Se estivesse vivo e escrevesse sobre o meio literário de hoje, que título teria a crítica do Luiz Pacheco?
Hoje provavelmente seria “O gang do prémio Saramago”. Faz falta alguém que faça uma crítica centrada no autor e não só na obra. O João Pedro George tentou fazer, mas terá tido muitas limitações, como de resto o Pacheco também teve. Até à ultima década de vida, quando escreveu para o Público e para o Diário Económico, ele teve imensa dificuldade em publicar as suas críticas. O jornal que mais liberdade lhe deu foi o Diário Popular, honra seja feita ao seu diretor, hoje esquecido, Jacinto Batista. Os textos de critica que ele coligiu em Textos de Guerrilha I e II tiveram também muitas provações até serem editados. A livraria e editora Ler que ia fazer a edição em livro sofreu imensas pressões, sobretudo de escritores e em especial de Fernando Namora, que chegou a ameaçar a chancela com tribunal, para que o livro não fosse publicado. Mas aí também Pacheco mexeu os seus cordelinhos e organizou um abaixo-assinado para o livro sair.

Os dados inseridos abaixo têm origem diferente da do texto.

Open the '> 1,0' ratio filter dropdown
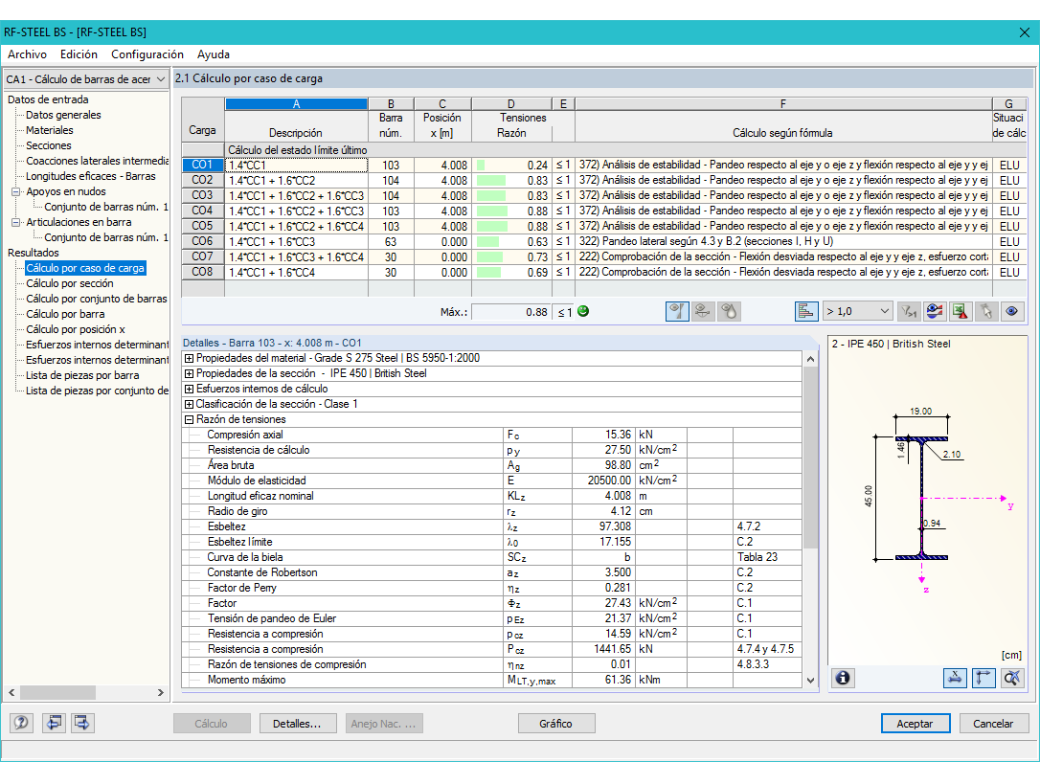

Na sua crítica como na vida, o humor era a sua principal arma e ele mostra como pode ser uma arma letal.
O humor é um ponto fulcral da escrita do Luiz Pacheco, seja na crítica, nos contos, nas cartas e no dia-a-dia. O humor foi a sua arma mais importante, a que funcionava para atacar, mas também para se defender dos ataques dos outros. Ele tinha um olhar satírico sobre o mundo e sobre si mesmo e soube pôr isso em palavras, o que tornou os seus textos, sobretudo os de crítica, absolutamente mortais para os autores que eram o seu alvo. Mas até aqui ele tinha um sentido pedagógico, desafiava constantemente as pessoas a se “desaburguesarem”.
O que é que diferencia esta sua biografia da que escreveu João Pedro George?
São estratégias totalmente diferentes, ele vem da sociologia e é do ponto de vista social que ele conta a vida do Pacheco, usando muitos excertos do diário, pondo-nos face à voz dele. Eu entro na história do Pacheco pela via da literatura. Procuro contar a sua vida, mas também analisar o que foi a obra como escritor e como crítico. Eu quis fazer uma investigação a fundo e depois criar uma narrativa minha. De certa forma, posso dizer que tentei escrevê-la de forma neo-abjecionista, aproximando o mais possível a obra da vida vivida. Dai também um lexical que eu faço, usando o vernáculo, porque foi a forma que encontrei de me aproximar mais dele, da sua história, pela liberdade que ele teve e pela forma como escreveu nos diários, que foram a minha principal fonte. Trabalhei neste livro desde 2015, quando acabei a a biografia de Agostinho da Silva, mas na verdade acho que ele anda comigo desde o dia em que o vi na feira do livro de 1972. Depois há coisas que o George escreveu que na minha interpretação são imprecisões, o que é normal para alguém que escreve a primeira biografia de uma pessoa. É provável que quem quer que venha a seguir a mim encontra também imprecisões no meu trabalho, mas por isso as biografias são tão importantes.
A sua visão trágica e não cómica, não anedótica da vida do Luiz Pacheco, não corre o risco de desapontar os leitores?
Pretendi fugir ao máximo dos lugares comuns que o tempo depositou na figura do Pacheco. O anedótico na vida dele existe, mas não poderia constituir o núcleo da minha biografia. Esta é a biografia de um escritor e não de um humorista, por mais que como humorista ele também fosse virtuoso.